Akşamüstü, kiraz ağacı yaprakları havada uçuşuyor. Bazıları sarı saçlarımı okşuyor, bazıları yerle buluşuyor. Bense her zamanki gibi malikanenin bahçesinde düşünceli bir şekilde dolaşıyorum. Dünkü o olaydan beri Lord Ayato'yu hiç görmedim. O da beni aramadı zaten. Oysa benimle konuşacağını söylediğini hatırlayarak derin bir iç çekiyorum. Kafamı kaldırdığımda Lord Ayato'yu göreceğimden habersiz.
Ne yapacağımı bilemeyerek panikle ağacın arkasına saklanıyorum. Evet, burada saklanmak çok mantıksız fakat o an o kadar mantıklı geliyor ki... Ardından gözlerimi kapatıyorum ve beni görmemesi için içimden Şogun'a dualar etmeye başlıyorum. Tabii o sırada çoktan beni görüp ses çıkartmamaya dikkat ederek sinsice yanıma yaklaştığından haberim yok.
Aniden ağacın gövdesini tutup kafasını uzatıyor ve "Bö!" demesinin ardından benim korkuyla yerimden sıçramama kahkahalarla gülüyor. Gerçekten çok güzel gülüyor... Sonunda gülüşü dindiğinde ise ağacın gövdesini bırakıyor, karşıma geçiyor ve o güzel gözlerini benimkilerle buluşturuyor. "Sen benden mi kaçıyorsun bakayım, hm?" Yüzüm utançla kıpkırmızı oluyor. Öyle ki içimden yer yarılsa da içine girsem diye dua ediyorum. Karşımdaki sinsi adam ise bu durumdan zevk aldığını belli edercesine sırıtıyor. Ne diyeceğimi bilemiyorum.
"Ben... Ben sizden kaçmıyordum lordum! Sadece... Sadece- ağacın arkasında bir kedi gördüm ve... Evet! Bir kedi gördüm ve durumunu kontrol etmek istedim." Lordum bu akılalmaz derecede saçma bahaneye kaşlarını kaldırarak cevap veriyor. Zeki adam tabii, yalan söylediğimi anlıyor hemen. Karşımda çocuk yok ki. Etrafına bakınıyorken alaycıl bir ses tonuyla konuşuyor. "Hm? Ben kedi falan göremiyorum. Fakat... Karşımdaki sarışın kediden bahsediyorsan orasını bilemem tabii. " ardından ağzından küçük bir kıkırtı kaçırıyor. Resmen utançtan kıpkırmızı olmamdan haz duyuyor!

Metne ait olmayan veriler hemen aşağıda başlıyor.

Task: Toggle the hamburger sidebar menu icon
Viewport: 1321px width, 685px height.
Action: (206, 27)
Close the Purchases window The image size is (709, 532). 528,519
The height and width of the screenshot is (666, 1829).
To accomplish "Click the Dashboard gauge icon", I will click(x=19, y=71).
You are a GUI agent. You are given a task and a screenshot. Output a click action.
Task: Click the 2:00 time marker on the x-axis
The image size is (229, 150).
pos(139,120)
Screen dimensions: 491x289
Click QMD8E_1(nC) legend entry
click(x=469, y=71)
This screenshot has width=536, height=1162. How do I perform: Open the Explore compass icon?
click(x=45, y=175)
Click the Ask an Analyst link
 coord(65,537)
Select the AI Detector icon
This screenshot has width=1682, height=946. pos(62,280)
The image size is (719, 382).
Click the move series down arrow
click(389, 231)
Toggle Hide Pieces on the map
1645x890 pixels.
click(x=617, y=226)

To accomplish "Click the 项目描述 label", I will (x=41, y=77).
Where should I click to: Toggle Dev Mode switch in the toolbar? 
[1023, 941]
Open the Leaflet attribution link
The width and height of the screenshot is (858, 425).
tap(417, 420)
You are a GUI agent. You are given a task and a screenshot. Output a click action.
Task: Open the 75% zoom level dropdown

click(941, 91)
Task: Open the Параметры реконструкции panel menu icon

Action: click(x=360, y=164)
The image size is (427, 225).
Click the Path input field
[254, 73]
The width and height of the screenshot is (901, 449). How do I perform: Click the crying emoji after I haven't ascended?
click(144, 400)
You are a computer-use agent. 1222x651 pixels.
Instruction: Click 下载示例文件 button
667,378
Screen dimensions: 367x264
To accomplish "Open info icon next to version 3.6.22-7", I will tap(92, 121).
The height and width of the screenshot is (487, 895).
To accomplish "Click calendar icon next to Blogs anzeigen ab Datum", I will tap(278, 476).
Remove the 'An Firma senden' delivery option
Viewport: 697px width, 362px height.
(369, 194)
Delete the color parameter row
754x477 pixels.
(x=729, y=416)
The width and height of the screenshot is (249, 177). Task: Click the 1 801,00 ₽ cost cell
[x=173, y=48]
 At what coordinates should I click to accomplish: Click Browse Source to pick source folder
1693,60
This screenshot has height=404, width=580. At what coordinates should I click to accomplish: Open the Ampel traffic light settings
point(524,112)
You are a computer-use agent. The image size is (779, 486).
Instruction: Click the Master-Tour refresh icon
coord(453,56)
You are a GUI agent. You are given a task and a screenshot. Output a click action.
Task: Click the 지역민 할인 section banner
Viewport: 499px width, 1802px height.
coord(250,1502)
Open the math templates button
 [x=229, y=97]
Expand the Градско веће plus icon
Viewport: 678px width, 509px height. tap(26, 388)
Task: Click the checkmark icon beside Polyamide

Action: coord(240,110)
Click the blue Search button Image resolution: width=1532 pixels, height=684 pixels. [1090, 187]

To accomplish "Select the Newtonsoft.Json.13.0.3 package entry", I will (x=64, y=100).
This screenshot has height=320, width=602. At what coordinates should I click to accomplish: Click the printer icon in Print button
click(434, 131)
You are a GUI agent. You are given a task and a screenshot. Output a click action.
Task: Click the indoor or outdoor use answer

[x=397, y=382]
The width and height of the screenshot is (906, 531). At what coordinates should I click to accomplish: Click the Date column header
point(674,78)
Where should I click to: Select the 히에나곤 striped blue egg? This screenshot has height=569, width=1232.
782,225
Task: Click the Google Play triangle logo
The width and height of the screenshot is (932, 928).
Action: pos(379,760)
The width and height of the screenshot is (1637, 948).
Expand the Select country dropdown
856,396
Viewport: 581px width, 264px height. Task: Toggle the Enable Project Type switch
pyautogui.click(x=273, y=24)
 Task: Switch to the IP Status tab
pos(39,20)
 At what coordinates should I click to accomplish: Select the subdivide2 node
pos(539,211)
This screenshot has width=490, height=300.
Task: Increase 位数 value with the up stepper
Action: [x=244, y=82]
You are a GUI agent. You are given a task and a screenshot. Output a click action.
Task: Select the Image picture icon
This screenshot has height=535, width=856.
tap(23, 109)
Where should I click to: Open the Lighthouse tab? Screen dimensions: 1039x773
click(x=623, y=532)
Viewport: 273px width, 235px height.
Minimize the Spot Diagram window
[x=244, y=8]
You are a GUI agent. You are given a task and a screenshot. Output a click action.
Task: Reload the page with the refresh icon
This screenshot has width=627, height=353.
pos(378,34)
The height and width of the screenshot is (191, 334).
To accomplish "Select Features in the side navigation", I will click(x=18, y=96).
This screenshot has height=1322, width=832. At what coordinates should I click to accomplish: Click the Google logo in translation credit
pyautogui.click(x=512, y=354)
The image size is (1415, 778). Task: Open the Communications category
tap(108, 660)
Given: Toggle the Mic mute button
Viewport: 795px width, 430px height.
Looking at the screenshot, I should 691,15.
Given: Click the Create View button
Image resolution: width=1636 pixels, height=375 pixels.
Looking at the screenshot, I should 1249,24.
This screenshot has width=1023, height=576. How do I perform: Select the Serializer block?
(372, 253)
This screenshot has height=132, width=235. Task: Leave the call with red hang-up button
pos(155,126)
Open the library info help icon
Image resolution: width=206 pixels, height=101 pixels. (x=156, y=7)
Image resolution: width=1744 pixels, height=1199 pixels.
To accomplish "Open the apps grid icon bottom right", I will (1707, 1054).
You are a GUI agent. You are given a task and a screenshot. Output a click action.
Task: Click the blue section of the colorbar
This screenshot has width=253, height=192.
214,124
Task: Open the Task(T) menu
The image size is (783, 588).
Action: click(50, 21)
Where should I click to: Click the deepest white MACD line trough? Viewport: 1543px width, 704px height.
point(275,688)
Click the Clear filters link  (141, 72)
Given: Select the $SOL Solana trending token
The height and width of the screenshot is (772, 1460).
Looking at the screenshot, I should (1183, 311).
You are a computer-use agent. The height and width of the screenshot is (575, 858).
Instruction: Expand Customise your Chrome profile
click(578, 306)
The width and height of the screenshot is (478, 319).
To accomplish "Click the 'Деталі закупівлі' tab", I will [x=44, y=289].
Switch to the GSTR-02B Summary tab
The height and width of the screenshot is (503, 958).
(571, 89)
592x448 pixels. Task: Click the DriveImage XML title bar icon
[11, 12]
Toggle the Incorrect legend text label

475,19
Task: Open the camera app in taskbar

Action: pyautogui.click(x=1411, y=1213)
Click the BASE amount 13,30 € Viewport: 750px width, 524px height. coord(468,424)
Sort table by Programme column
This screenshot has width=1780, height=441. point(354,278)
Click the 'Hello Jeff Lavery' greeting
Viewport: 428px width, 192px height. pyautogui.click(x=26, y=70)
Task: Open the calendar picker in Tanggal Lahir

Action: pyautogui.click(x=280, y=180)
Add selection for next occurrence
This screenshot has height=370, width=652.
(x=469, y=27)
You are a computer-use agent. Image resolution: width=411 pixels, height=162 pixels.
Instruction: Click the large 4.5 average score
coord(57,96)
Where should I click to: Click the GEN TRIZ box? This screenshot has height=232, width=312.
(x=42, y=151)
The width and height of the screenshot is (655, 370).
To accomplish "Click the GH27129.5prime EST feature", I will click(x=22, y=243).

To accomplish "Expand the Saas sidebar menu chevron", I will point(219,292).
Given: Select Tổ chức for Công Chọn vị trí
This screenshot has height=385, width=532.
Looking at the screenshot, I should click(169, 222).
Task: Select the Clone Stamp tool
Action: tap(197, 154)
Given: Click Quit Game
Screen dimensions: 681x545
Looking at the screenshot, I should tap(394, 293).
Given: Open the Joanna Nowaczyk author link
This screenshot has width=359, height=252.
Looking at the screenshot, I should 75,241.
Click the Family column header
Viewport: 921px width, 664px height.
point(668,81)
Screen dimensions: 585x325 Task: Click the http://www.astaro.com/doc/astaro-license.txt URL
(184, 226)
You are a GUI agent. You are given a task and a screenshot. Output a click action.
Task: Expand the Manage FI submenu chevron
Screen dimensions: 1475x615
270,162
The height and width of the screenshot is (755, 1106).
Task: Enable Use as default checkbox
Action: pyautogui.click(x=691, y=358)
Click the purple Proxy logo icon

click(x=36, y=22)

Kaşlarımı çatıyorum ve kollarımı göğsümün altında kavuşturarak başka bir yere bakıyorum. "Lordum, sizin işiniz yok mu? Neden benimle uğraşıyorsunuz?" bana doğru yaklaşan adım sesleriyle yan gözle lorduma bakıyorum. Yüzündeki minik tebessümle bana yaklaşıyor. Panikle kollarımı çözüyorum ve yutkunuyorum. Tam dibimde duruyor ve aramızdaki boy farkı yüzünden biraz eğiliyor. "konuşmamızın daha sonlanmadığını dün sana belirttiğimi sanıyordum. Ne çabuk unutmuşsun Thoma."
Daha da panik olarak gözlerimi zevkle bakan soluk mavi gözlerden ayırıyorum ve etrafıma bakınıyorum. Gözlerindeki tutku beni bitiriyor. Ona karşı gelemiyorum. Lütfen biri bana yardım etsin! Tam Lord Ayato yüzüme biraz daha yaklaşmışken Leydi Ayaka imdadıma yetişiyor. "Thoma! Demek buradaydın. Ve..." Leydimin gözleri şaşkınlıkla Lord Ayato'yla buluşuyor. "Abi? Bugün işlerinin yoğun olduğunu sanıyordum." Lord Ayato sinirli ifadesini yumuşatmaya çalışarak kardeşine bakıyor. Belli ki baş başa olduğumuz bir anın tekrar birisi tarafından bölünmesinden rahatsızlık duyuyor.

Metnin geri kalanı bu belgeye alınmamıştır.